Scientists and environmental managers break pollution into two categories: point source and nonpoint source pollution. Direct contamination of waterways, such as industrial waste pouring from a factory drain into a river, is an example of point source pollution. Pollutants such as motor oil leaked on parking lots, plastic grocery bags, pesticides, fertilizers, detergents, and sediments are known as nonpoint source pollutants.

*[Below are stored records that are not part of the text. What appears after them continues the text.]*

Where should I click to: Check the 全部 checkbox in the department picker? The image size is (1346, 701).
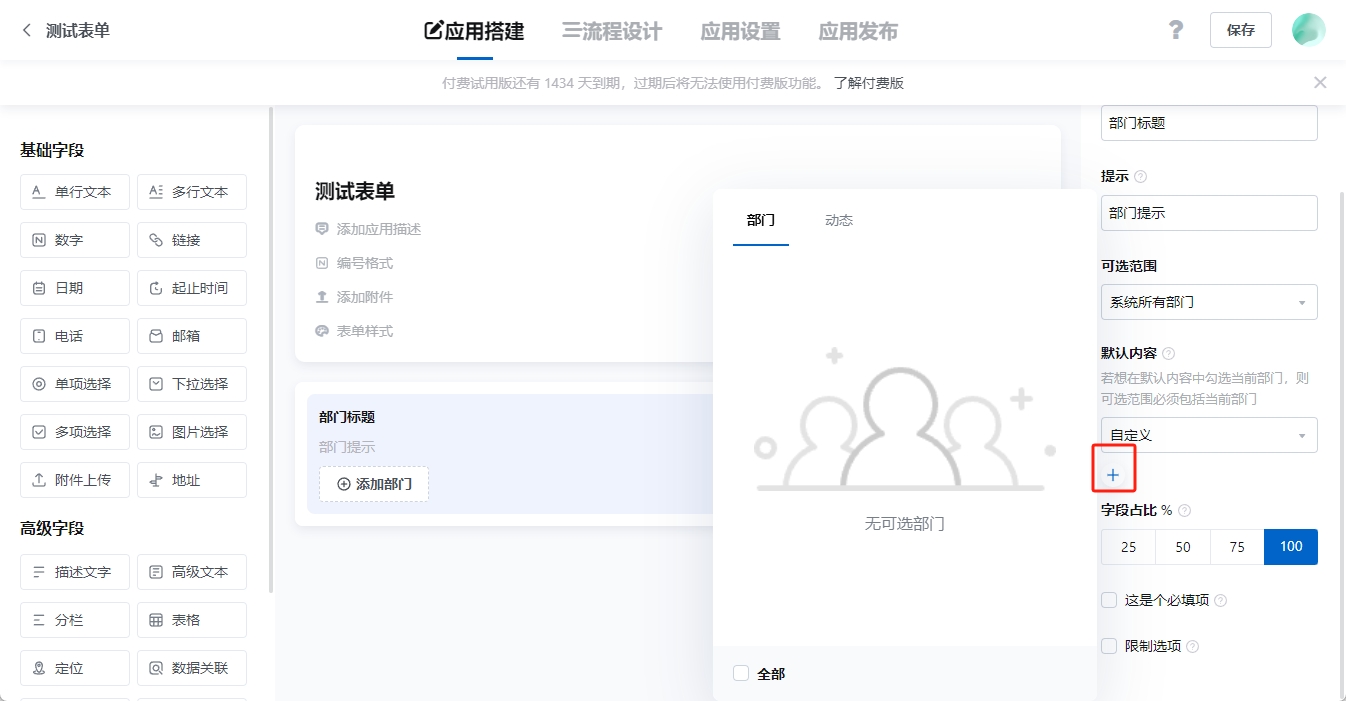[x=741, y=673]
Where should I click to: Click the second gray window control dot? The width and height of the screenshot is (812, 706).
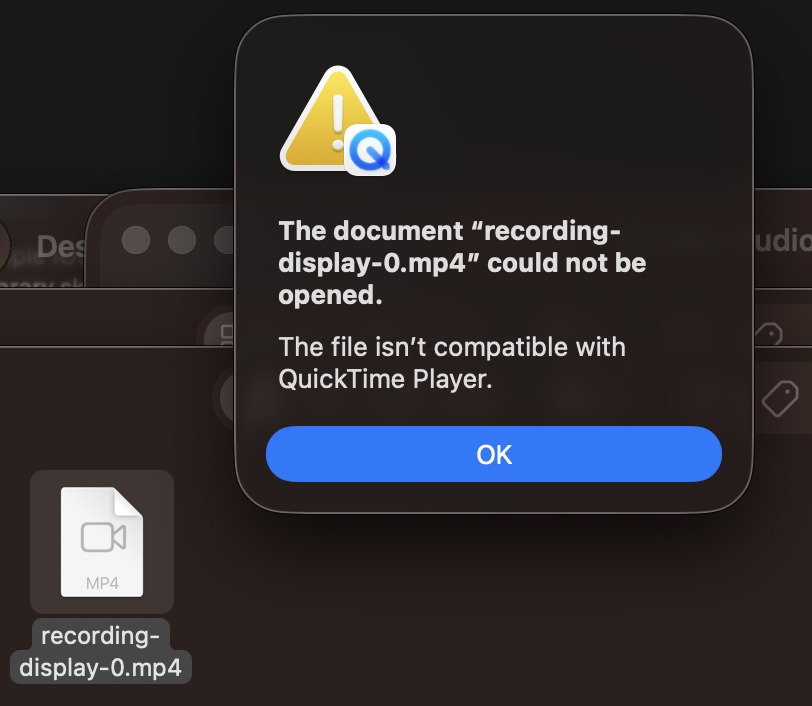coord(181,240)
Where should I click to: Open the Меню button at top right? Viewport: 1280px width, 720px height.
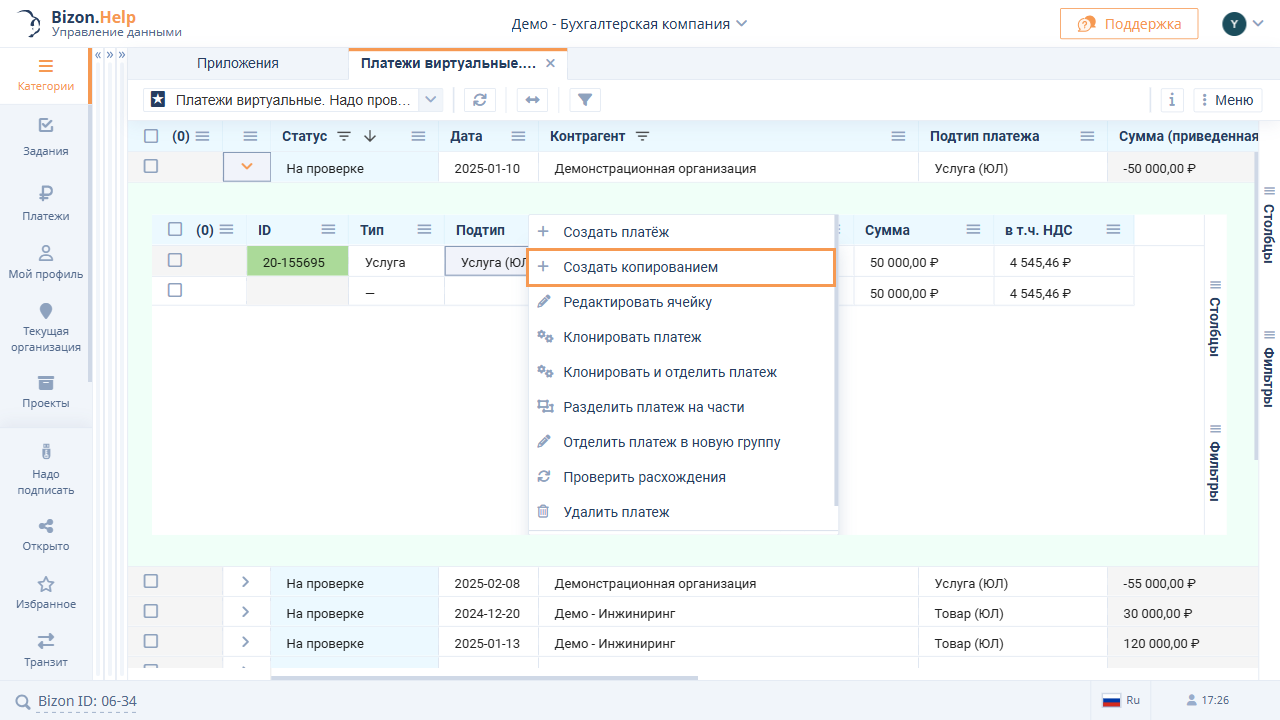[1227, 100]
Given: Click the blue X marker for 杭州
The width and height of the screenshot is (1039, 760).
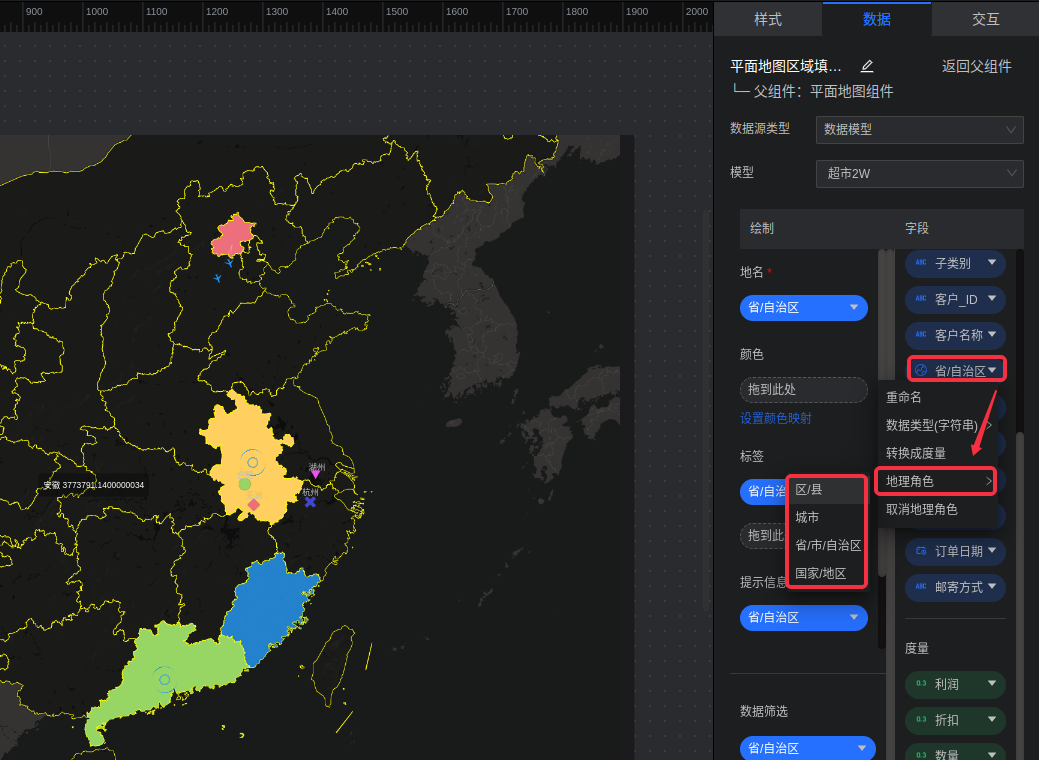Looking at the screenshot, I should [310, 501].
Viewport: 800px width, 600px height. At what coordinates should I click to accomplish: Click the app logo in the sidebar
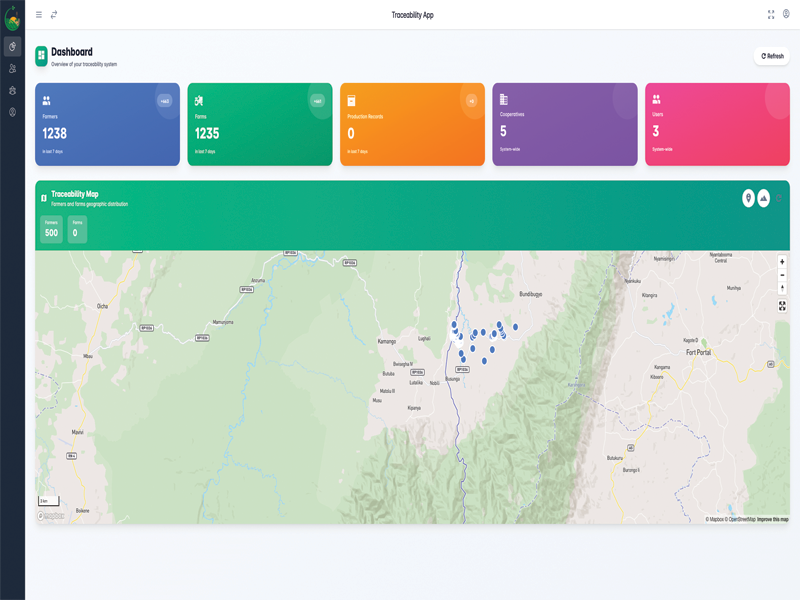[12, 18]
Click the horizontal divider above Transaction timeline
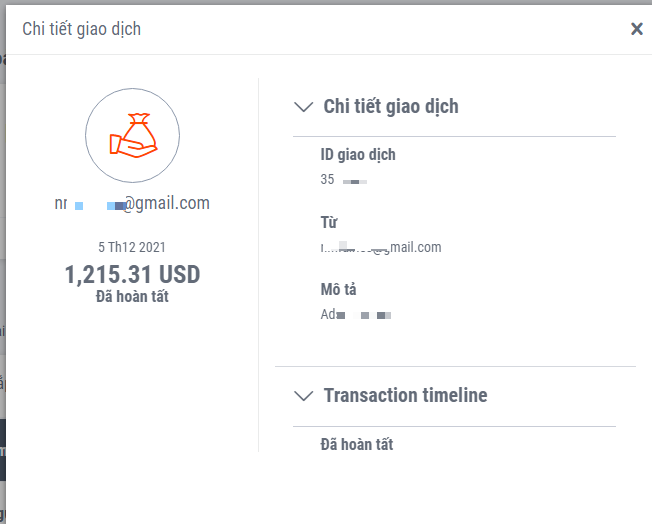652x524 pixels. point(455,367)
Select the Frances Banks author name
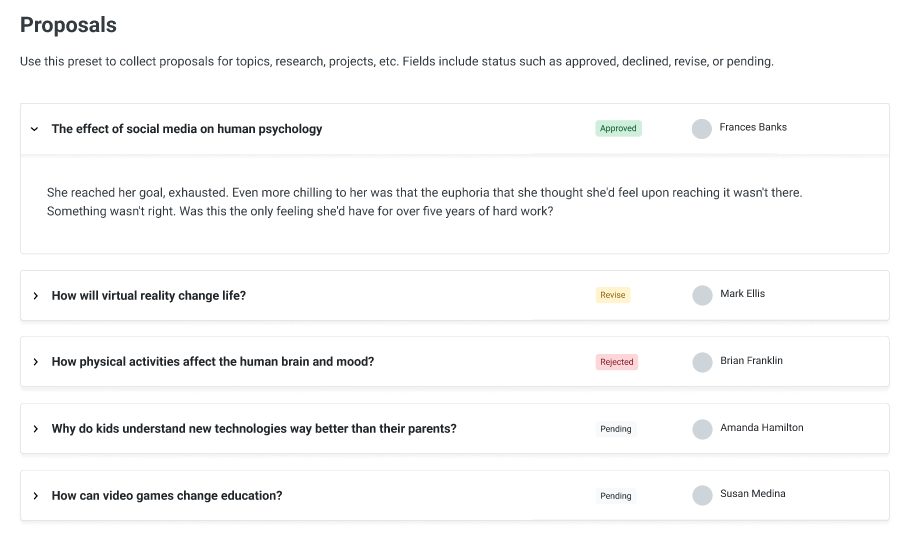 pyautogui.click(x=753, y=127)
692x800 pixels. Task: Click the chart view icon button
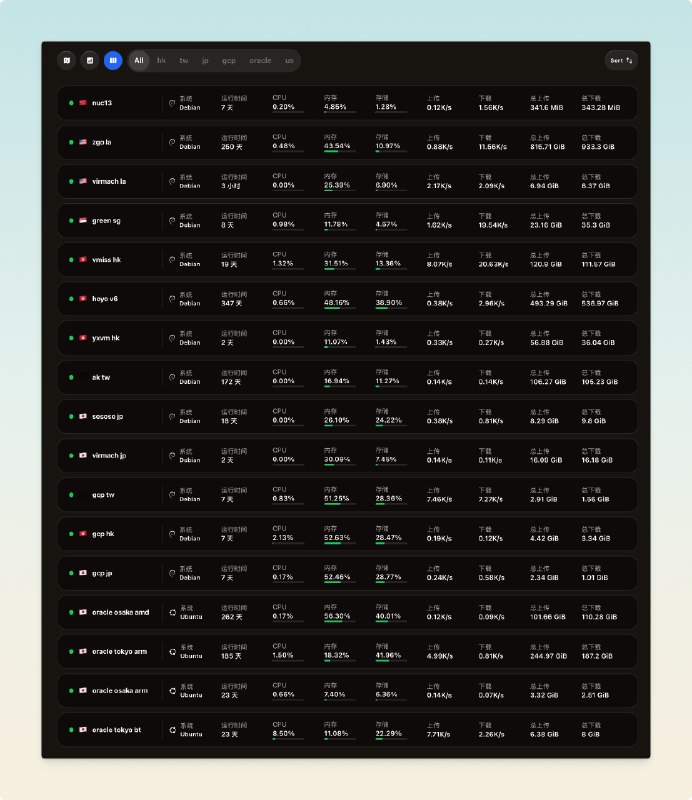click(90, 61)
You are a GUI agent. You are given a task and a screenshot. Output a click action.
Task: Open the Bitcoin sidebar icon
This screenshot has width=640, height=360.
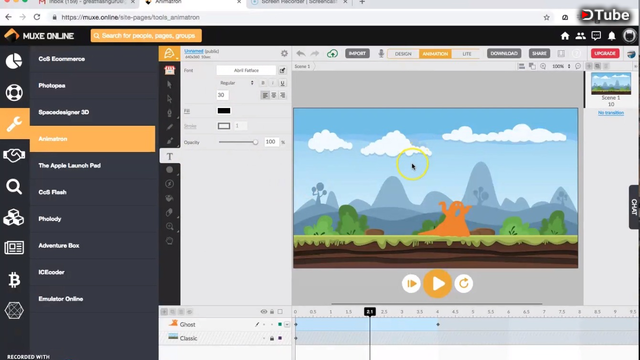14,280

Stormwater runoff from nonpoint source pollution is one of the most significant threats to aquatic ecosystems in the United States. As water runs over and through the watershed, it picks up and carries contaminants and soil. If untreated, these pollutants wash directly into waterways carried by runoff from rain and snowmelt. These contaminants can infiltrate groundwater and concentrate in streams and rivers, ultimately being carried down the watershed and into the ocean. Nonpoint source pollution is linked to the formation of large dead zones (areas with minimal oxygen) in the ocean and also threatens coral reef ecosystems around the world.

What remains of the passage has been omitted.